_Exercise_
Where the line containing "Screen dimensions: 837x609" appears below, begin there and reproduce each line exactly through the last one, omitting pictures.

_Material provided_
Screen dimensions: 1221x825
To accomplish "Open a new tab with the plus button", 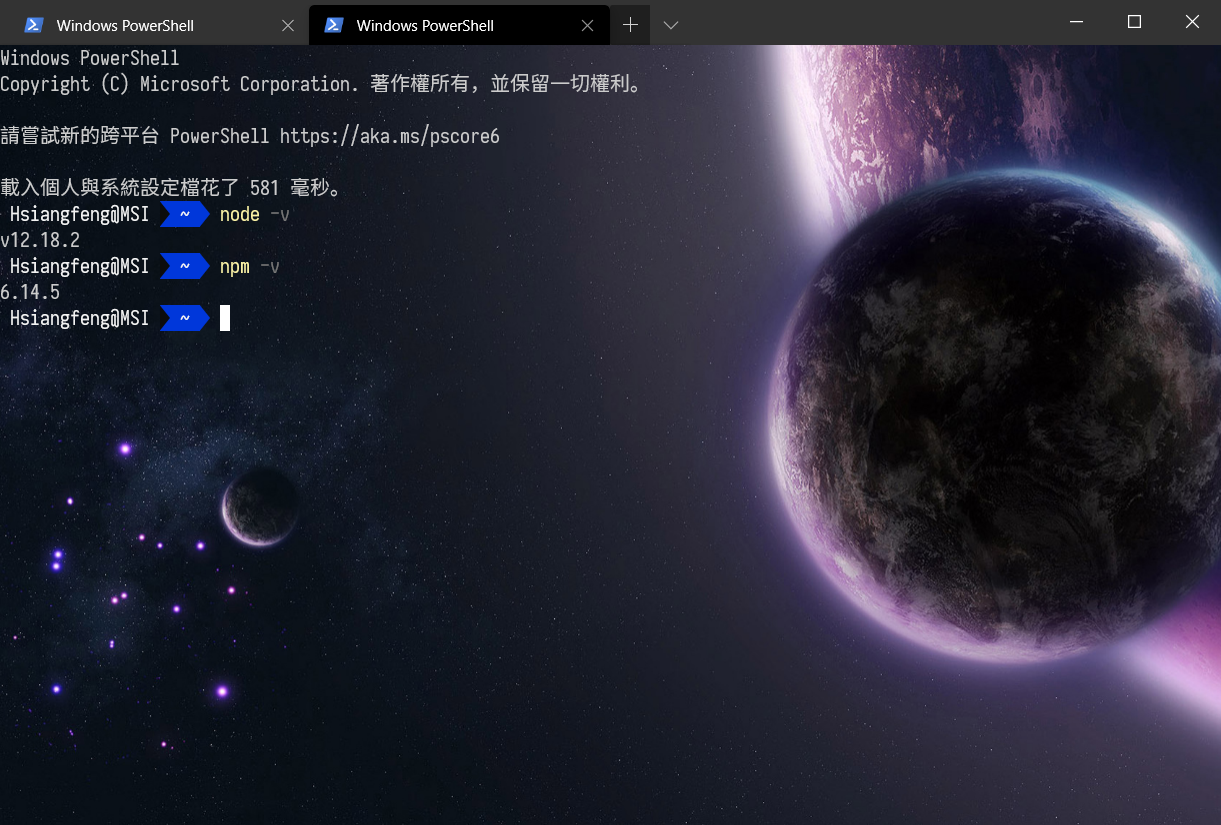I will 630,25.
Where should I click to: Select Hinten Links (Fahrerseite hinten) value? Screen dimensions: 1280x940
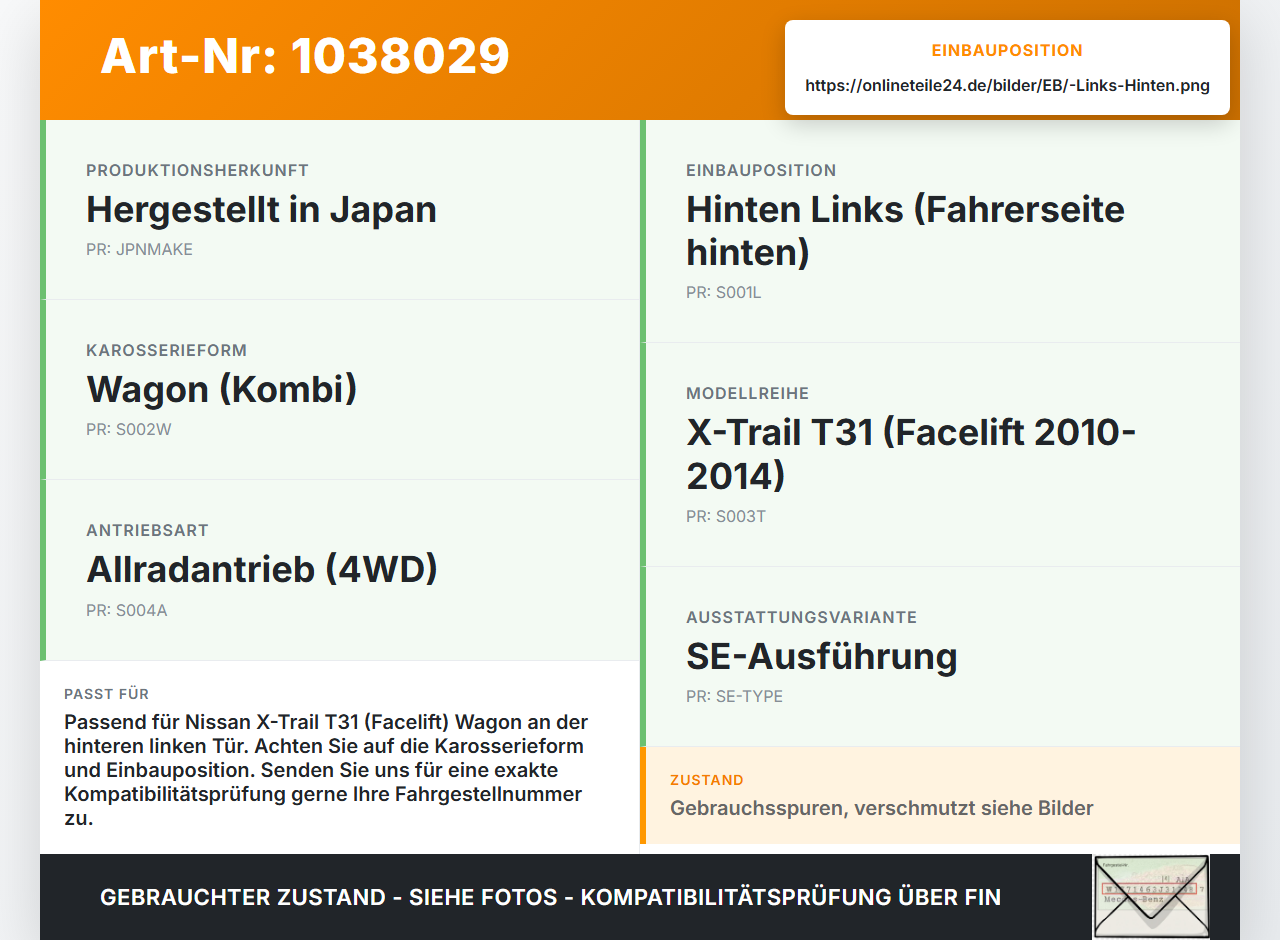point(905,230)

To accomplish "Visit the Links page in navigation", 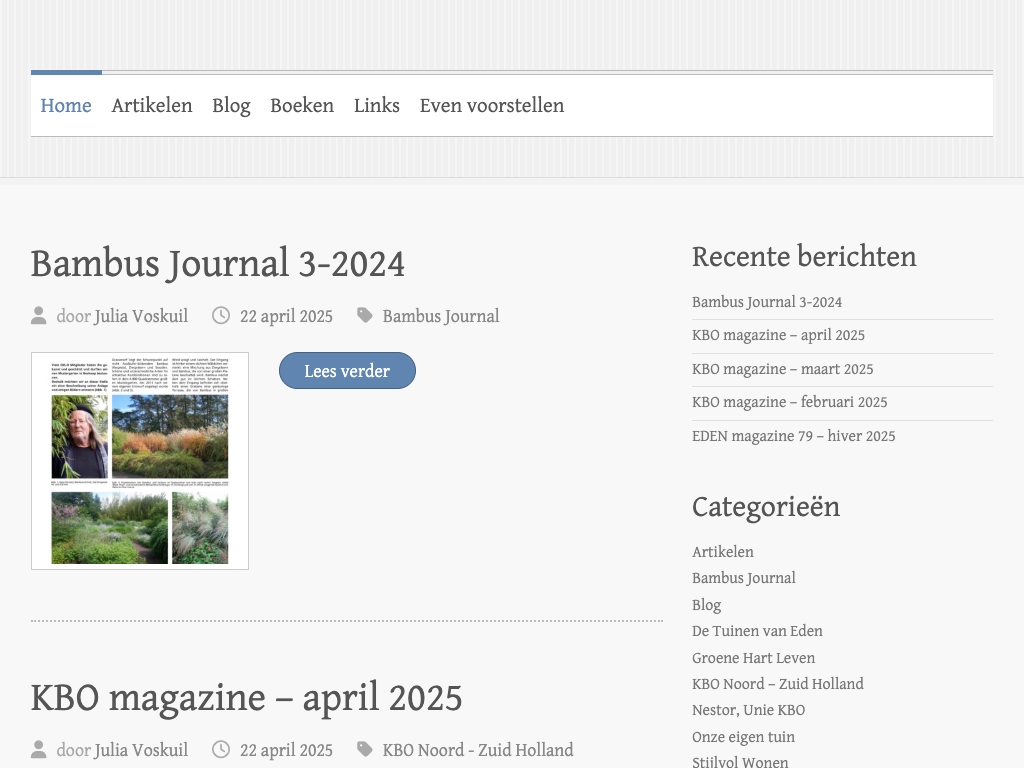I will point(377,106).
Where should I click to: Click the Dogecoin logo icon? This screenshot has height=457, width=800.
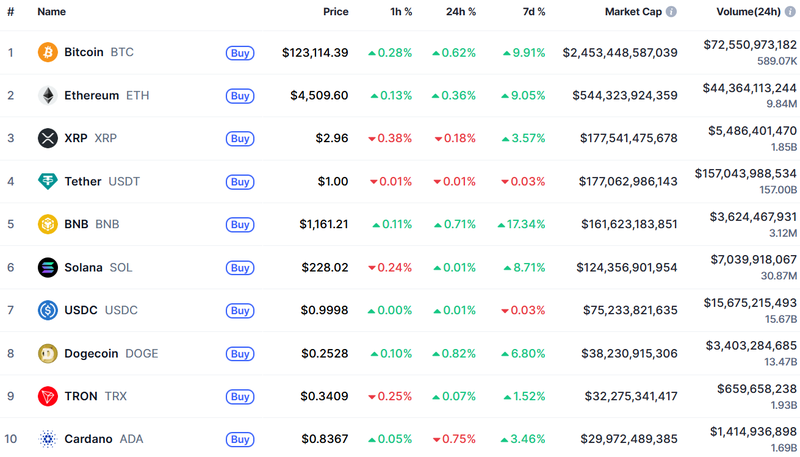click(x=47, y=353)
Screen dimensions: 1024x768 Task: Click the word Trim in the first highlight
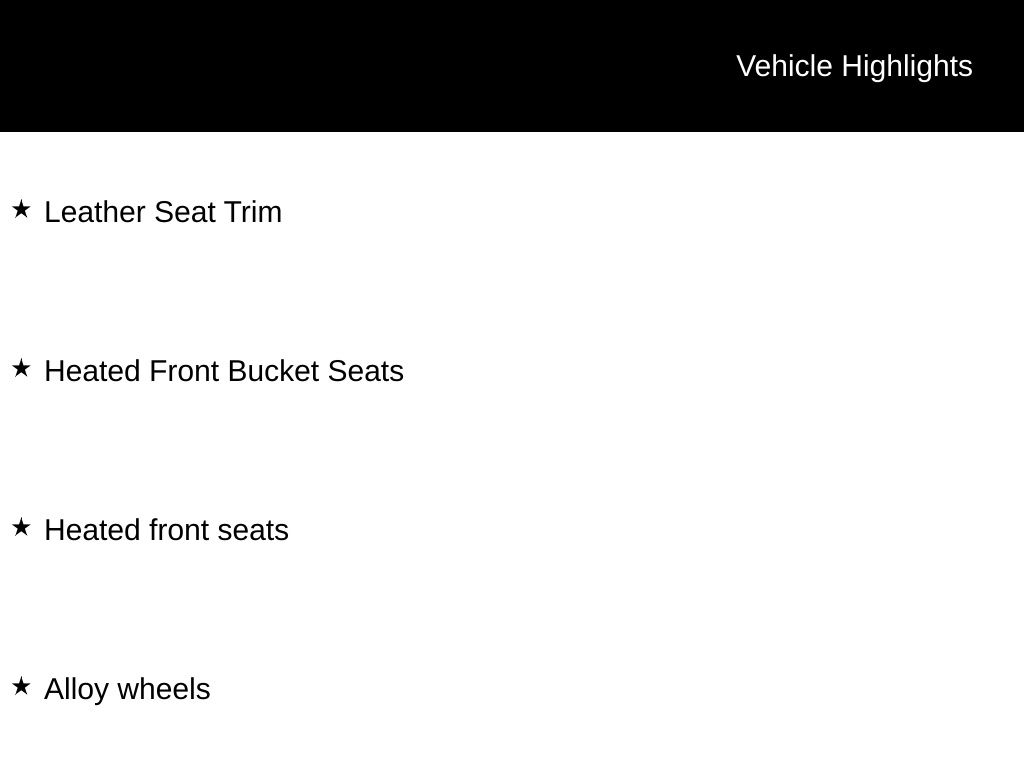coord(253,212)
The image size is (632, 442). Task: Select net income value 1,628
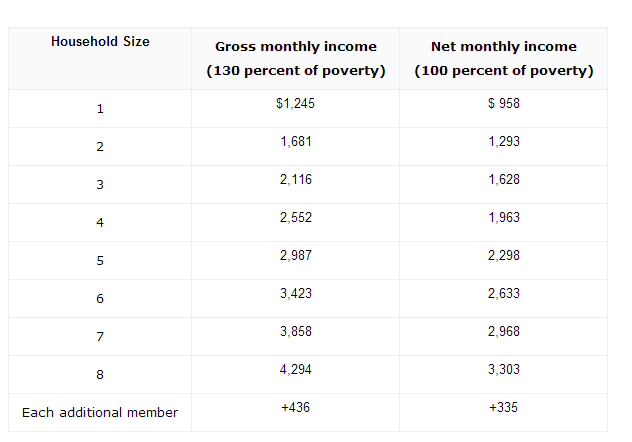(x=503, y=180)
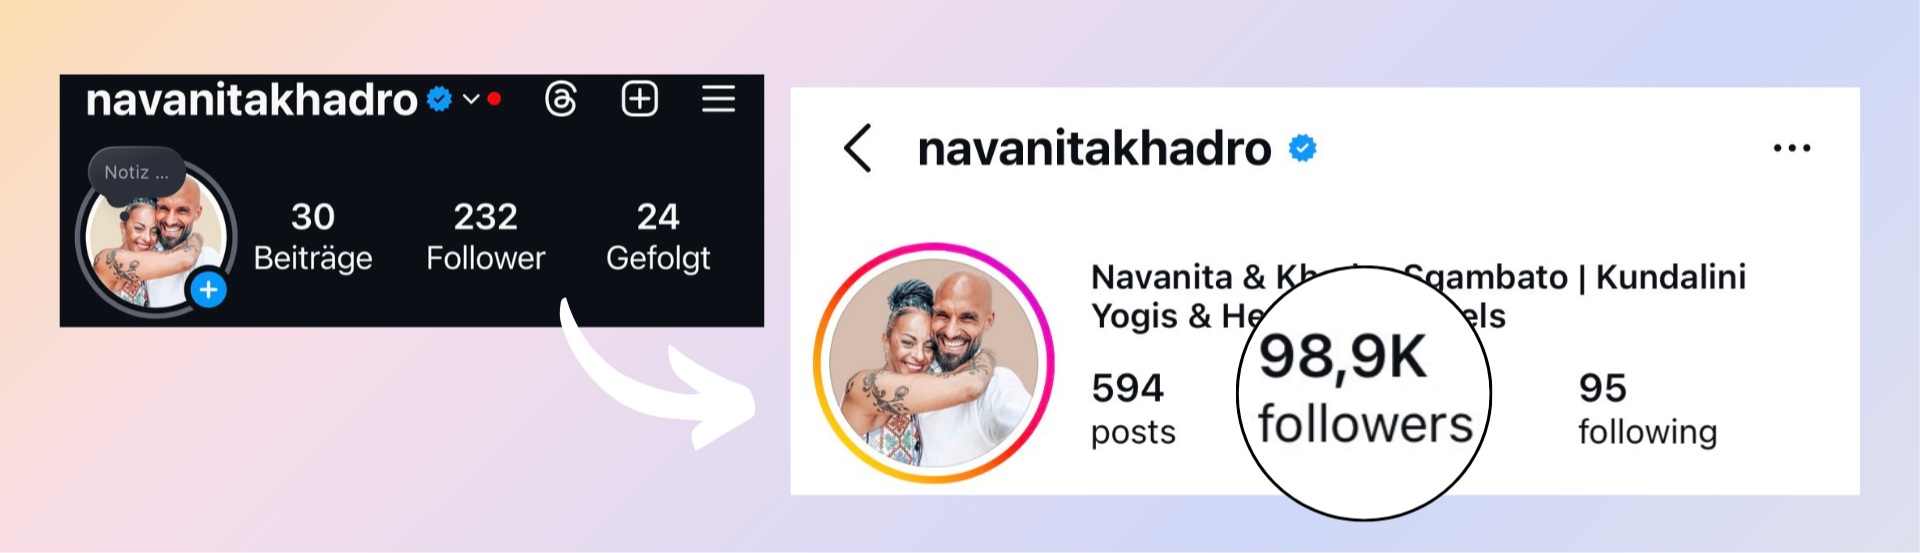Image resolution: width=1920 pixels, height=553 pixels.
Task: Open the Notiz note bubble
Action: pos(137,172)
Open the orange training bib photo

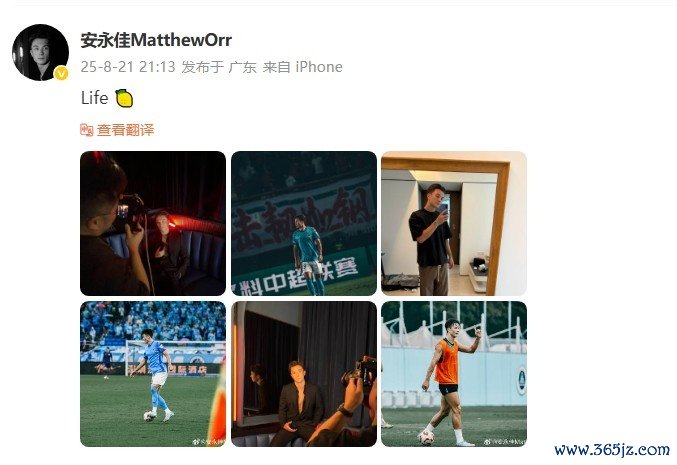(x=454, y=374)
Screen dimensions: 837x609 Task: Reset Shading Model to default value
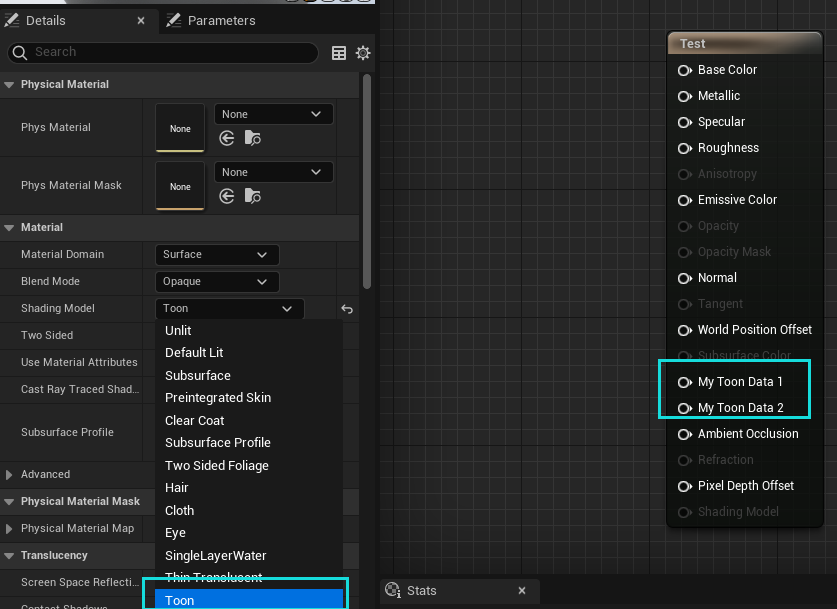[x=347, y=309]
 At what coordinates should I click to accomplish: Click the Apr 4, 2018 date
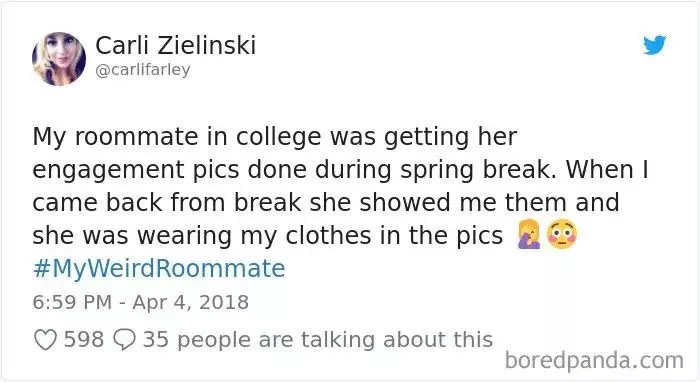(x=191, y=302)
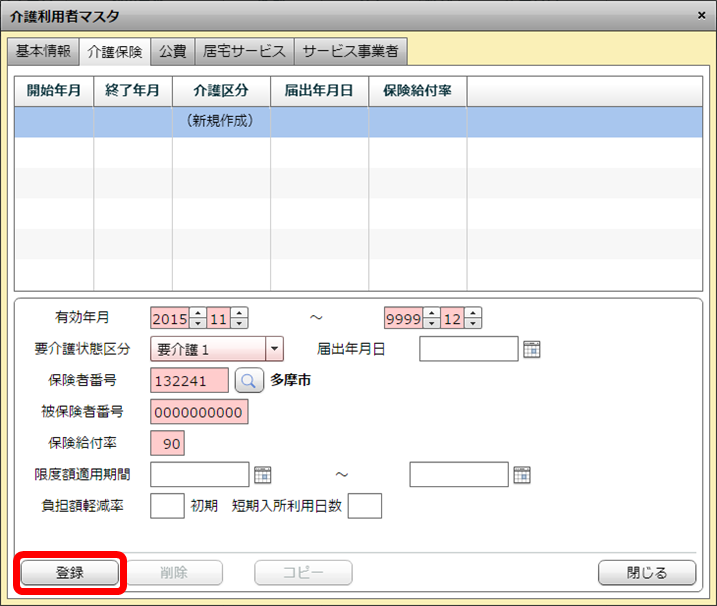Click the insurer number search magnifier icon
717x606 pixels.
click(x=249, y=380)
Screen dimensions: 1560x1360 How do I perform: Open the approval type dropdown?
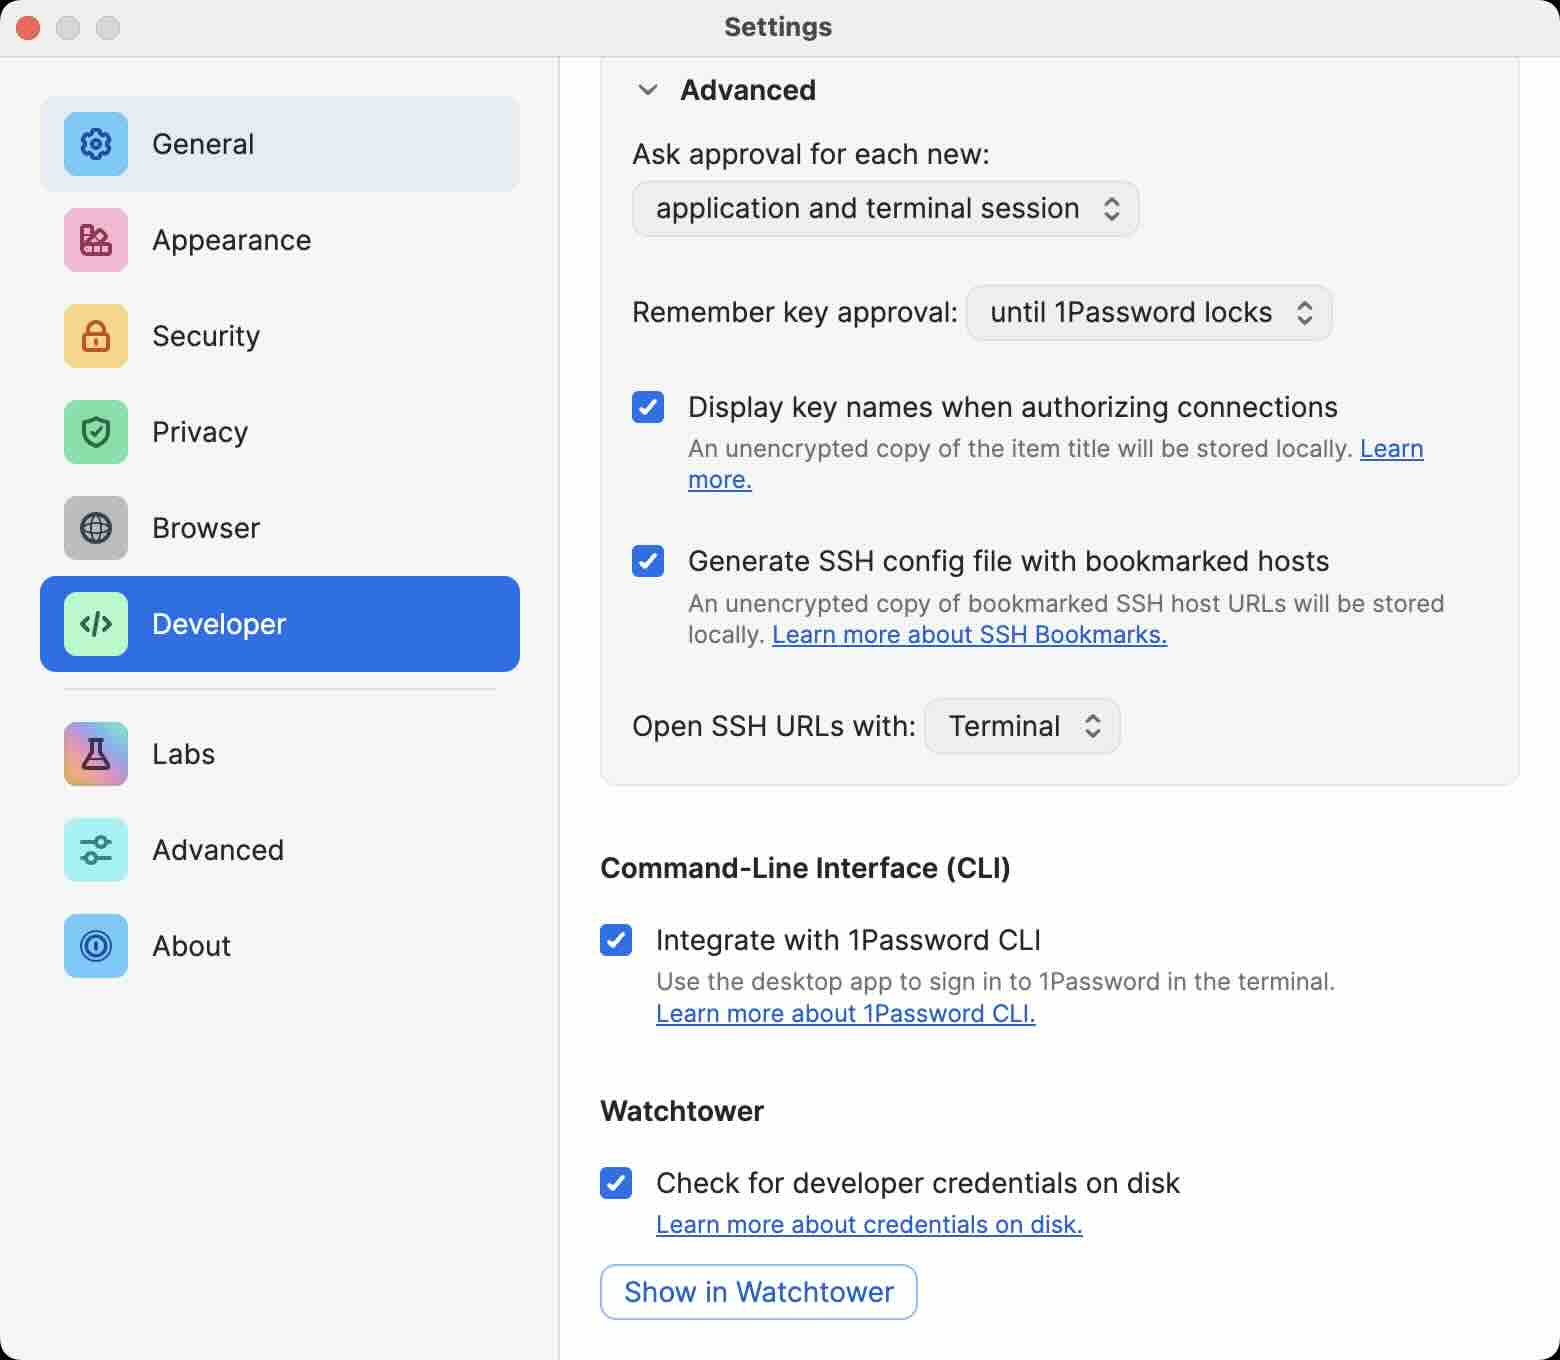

_Completed task_
Screen dimensions: 837x609 Task: Reset Shading Model to default value
[x=347, y=309]
 At what coordinates should I click to accomplish: Click the Apr 4, 2018 date
(x=191, y=302)
Click the insurer number search magnifier icon
717x606 pixels.
click(x=249, y=380)
Screen dimensions: 1560x1360 How do I perform: Open the approval type dropdown?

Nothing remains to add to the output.